> [TASK BRIEF] Since the data must remain as supplied, reproduce it word for word.

> [MATERIAL SHOWN]
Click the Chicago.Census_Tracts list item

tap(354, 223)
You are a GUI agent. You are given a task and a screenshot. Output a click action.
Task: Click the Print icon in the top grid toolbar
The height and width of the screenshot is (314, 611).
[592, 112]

> [TASK OUTPUT]
Click the Chicago.Census_Tracts list item

tap(354, 223)
You are a GUI agent. You are given a task and a screenshot. Output a click action.
Task: Click the Print icon in the top grid toolbar
The height and width of the screenshot is (314, 611).
[592, 112]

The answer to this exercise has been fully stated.